Joe Muggs introduces the shapeshifting work of Space Afrika, aka Joshua Inyang and Joshua Reid, Artists in Residence for Sound Unwrapped

What’s startling about Space Afrika is the way each move they make illuminates what came before. Their early EPs were broadly techno, and sounded lo-fi, but when the ultrafinessed space dub of Somewhere Decent to Live came along in 2018 it threw into relief just how deliberate every minuscule textural detail had been on its predecessors. Then their NTS radio shows and hybtwibt? (Have You Been Through What I’ve Been Through?) mixtape in 2020 used that textural detail to make potent political and philosophical statements – which added new weight and intent if you listened back to Somewhere Decent to Live. All of this in turn was transformed for listeners when 2021’s Honest Labour dropped: its huge dynamic range, its incorporation of other voices and visuals, its compositional rigour, all showed Space Afrika’s spectacular ambition and how they embodied the networks they rose out of. Again, the work before made new sense, as precursors to this grand statement, its forms and themes echoing backwards in time. And this new presentation at Kings Place of Honest Labour with orchestra will throw a whole different light on it.

None of which is to say that Josh Inyang and Josh Reid had this all planned out. They didn’t decide when they started making techno tracks that Honest Labour was a few years down the line. But it’s the natural corollary of the way they work and who they are: they represent a culture that’s do-it-yourself in the truest sense, that is about a constant accumulation of materials and tools from their environment to express what they’re going through. They were collagists from the start, piecing together their identities as young Black Britons, northerners, Mancunians, scholars, clubbers, artists, as participants in a diverse music scene, all into a coherent whole. And Space Afrika is a collage across the entire existence of the project. While each release or broadcast remains discrete, it also forms part of a greater flow of those identities and influences, where the essences of Joy Division and Dizzee Rascal, of Echospace and Wu Tang Clan, of cyberpunk and Coronation Street, all make sense together.

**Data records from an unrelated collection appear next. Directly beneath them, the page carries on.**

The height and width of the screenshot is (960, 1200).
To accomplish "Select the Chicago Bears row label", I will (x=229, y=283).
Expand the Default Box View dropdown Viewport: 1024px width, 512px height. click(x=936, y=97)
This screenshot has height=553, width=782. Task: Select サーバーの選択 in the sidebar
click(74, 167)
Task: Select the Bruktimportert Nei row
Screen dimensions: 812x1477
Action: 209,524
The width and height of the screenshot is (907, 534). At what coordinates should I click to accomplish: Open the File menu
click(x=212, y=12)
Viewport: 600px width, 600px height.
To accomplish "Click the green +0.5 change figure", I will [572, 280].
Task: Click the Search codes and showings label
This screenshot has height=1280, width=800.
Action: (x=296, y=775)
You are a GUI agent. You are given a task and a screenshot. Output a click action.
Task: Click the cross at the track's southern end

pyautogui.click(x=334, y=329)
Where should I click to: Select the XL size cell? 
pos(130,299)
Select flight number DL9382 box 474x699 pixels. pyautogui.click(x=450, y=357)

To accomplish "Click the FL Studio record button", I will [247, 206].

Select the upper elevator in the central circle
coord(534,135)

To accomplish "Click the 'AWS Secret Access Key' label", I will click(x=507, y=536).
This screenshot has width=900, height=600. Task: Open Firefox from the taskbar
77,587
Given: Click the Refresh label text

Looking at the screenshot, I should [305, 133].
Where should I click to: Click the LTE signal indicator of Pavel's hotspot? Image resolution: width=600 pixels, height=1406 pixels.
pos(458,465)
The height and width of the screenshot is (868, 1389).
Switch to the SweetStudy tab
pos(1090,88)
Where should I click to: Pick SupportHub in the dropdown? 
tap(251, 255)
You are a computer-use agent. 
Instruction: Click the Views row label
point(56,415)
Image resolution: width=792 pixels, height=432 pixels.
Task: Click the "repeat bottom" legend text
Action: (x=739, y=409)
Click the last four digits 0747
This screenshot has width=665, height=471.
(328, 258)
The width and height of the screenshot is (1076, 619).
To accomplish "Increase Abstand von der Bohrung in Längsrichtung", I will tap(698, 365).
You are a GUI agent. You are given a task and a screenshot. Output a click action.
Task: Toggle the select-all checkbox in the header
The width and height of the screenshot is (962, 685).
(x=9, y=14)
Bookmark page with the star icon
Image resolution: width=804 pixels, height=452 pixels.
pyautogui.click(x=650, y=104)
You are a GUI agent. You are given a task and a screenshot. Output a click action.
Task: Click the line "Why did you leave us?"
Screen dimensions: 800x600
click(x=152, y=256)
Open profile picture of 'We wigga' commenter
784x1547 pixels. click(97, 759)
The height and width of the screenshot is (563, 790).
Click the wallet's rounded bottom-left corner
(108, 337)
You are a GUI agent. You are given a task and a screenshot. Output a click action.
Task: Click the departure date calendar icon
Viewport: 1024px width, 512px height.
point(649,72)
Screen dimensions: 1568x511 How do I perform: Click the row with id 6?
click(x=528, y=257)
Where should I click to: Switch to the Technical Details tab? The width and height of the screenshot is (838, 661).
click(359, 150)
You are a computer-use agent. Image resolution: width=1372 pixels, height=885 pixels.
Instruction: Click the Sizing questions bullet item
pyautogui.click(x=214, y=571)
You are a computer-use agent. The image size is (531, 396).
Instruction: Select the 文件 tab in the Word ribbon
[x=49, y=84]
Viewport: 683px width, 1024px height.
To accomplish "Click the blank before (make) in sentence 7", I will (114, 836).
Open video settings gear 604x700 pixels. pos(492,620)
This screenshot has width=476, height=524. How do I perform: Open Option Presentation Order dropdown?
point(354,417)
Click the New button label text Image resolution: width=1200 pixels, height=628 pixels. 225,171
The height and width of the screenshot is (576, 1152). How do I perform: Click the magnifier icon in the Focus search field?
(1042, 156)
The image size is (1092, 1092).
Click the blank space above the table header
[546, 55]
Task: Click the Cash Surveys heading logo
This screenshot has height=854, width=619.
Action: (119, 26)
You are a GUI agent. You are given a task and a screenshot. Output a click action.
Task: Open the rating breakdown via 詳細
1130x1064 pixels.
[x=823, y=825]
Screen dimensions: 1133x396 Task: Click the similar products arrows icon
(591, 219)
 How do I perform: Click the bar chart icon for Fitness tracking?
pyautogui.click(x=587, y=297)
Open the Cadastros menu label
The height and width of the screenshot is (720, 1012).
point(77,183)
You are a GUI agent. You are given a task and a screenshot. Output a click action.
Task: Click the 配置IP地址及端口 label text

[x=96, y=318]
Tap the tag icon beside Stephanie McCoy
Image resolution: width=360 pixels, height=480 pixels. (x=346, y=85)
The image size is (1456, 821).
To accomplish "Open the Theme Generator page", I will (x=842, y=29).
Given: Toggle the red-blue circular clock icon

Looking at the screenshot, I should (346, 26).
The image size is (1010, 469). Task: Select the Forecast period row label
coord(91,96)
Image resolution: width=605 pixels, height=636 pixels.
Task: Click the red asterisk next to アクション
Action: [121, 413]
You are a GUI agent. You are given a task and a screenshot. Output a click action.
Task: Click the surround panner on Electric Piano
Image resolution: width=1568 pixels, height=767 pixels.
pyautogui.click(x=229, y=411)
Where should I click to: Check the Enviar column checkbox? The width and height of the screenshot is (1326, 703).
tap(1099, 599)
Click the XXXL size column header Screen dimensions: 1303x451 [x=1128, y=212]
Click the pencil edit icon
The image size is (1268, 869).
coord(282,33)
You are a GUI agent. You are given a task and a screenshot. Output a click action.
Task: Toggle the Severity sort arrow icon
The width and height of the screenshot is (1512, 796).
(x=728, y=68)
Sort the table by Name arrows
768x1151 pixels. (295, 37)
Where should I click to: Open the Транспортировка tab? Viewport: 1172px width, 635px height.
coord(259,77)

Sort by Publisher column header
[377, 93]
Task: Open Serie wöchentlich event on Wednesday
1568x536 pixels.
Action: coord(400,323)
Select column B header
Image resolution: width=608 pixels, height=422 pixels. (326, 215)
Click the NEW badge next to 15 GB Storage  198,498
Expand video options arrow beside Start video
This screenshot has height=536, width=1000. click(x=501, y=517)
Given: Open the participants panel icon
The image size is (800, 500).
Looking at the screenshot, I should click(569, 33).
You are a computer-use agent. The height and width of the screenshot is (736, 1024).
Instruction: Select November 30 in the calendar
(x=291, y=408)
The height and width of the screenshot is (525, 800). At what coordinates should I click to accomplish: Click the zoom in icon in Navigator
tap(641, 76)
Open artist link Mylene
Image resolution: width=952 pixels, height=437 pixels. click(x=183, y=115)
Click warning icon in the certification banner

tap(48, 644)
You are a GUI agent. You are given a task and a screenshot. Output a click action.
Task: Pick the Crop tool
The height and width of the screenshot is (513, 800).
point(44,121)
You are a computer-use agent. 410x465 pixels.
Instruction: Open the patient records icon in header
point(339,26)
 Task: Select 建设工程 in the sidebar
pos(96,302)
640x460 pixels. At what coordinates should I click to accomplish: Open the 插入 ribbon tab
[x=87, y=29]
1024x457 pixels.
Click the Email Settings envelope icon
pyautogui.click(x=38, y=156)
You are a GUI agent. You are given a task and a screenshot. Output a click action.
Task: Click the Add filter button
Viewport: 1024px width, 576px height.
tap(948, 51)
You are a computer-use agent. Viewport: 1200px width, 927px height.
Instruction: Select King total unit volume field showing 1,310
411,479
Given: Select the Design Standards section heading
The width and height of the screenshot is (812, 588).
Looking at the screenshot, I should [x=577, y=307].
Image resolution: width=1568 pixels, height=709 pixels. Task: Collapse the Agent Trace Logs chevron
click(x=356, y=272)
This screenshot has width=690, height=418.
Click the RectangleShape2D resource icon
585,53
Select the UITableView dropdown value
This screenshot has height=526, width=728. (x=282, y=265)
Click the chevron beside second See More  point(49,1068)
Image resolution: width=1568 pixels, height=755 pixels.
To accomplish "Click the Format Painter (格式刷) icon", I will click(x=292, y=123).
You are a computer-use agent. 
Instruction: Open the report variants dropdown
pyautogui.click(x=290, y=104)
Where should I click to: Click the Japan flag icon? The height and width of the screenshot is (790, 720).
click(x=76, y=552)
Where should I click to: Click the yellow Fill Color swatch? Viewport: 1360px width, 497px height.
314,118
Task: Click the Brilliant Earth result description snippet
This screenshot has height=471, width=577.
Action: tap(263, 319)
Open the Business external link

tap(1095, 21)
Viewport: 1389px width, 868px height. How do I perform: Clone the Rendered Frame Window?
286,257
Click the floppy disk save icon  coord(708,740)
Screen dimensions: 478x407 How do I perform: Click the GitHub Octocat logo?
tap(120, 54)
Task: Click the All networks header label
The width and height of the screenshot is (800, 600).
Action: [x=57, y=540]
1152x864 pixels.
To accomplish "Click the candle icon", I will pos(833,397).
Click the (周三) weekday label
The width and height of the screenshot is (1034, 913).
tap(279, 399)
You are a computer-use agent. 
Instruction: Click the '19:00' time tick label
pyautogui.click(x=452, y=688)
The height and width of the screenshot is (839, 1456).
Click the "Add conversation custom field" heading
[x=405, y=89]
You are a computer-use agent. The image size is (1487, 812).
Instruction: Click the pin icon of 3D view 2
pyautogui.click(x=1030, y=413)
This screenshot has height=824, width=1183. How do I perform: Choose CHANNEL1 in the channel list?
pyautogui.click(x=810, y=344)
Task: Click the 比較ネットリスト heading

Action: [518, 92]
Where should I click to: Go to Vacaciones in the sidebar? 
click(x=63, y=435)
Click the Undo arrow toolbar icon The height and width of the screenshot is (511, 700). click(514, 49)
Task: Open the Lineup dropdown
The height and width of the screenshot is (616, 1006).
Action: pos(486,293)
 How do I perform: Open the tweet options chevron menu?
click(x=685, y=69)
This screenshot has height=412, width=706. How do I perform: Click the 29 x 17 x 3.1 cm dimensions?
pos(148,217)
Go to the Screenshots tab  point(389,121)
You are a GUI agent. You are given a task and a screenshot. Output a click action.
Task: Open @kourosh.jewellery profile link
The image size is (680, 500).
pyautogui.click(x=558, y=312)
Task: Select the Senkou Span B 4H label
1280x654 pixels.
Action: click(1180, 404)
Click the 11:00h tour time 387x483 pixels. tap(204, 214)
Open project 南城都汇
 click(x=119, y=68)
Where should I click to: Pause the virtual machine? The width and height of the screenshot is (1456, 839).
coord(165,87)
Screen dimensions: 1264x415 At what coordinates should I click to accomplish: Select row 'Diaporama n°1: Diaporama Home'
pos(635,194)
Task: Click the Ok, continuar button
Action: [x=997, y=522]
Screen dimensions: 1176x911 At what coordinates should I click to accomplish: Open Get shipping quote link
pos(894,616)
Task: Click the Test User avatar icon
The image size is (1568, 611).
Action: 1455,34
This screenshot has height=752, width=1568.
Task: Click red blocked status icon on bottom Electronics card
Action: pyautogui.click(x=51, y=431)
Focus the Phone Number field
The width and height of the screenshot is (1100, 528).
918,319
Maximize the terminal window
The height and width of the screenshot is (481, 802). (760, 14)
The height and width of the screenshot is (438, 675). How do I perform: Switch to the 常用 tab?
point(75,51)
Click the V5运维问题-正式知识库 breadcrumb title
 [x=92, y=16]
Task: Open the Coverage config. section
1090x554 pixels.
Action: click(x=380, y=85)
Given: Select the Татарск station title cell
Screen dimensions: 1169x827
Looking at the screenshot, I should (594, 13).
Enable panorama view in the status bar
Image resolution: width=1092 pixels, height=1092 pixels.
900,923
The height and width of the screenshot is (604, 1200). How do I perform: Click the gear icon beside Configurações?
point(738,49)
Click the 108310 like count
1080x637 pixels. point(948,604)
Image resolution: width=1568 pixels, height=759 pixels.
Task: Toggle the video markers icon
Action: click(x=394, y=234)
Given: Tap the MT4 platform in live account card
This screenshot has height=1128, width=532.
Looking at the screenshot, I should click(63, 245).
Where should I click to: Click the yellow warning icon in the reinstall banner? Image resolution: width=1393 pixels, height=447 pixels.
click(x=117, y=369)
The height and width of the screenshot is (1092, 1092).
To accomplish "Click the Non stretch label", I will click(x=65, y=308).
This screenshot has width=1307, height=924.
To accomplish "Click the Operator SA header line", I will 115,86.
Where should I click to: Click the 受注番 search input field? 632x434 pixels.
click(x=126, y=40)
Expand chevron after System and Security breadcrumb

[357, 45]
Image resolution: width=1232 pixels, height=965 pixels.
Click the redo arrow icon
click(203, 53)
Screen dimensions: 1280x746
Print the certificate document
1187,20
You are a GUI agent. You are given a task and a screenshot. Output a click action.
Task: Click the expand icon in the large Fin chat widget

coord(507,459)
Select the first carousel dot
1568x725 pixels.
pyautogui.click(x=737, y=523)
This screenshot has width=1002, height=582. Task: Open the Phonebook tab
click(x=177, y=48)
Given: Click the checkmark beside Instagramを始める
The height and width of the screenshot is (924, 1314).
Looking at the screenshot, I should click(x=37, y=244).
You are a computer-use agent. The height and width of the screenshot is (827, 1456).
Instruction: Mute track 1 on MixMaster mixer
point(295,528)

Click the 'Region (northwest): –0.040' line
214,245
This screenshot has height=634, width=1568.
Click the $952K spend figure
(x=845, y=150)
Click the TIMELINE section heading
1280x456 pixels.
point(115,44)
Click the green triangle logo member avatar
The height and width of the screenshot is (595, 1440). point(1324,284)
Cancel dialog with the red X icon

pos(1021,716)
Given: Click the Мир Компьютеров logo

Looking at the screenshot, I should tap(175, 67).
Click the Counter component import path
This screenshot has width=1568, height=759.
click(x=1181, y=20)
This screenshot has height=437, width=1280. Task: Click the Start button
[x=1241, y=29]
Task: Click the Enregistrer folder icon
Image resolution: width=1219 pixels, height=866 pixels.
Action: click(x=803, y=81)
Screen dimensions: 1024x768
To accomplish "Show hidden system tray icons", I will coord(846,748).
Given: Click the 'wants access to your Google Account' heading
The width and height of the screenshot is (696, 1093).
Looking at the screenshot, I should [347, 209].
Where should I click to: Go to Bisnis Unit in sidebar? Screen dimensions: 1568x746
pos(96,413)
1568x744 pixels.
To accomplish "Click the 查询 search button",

‘They were collagists from the start, piecing together their identities as young Black Britons, as northerners, as Mancunians, as scholars, as clubbers, as artists...’

And it’s not just about Inyang and Reid. The cavalcade of renegades who appear on Honest Labour show this is a collage of people as much as ideas and, more than that, the demonstration of how different parts of identity and sound work in a living collage is a model for a generation. This is the generation where oppositions of underground and mainstream mean little, where ‘Black music’ can mean indie, ambient, classical and/or deconstructed club just as much as it means soul, jazz, drill or grime, where what matters is less your genre than your aesthetic: how you reflect the overwhelming tides of information that mingle uniquely around you. Which is what Space Afrika do, so gloriously. From the beginning they created an aesthetic that is meticulously made from parts that only they could choose, and as they step onto bigger and bigger stages that aesthetic – even the parts that they’ve already crystallised – grows with them.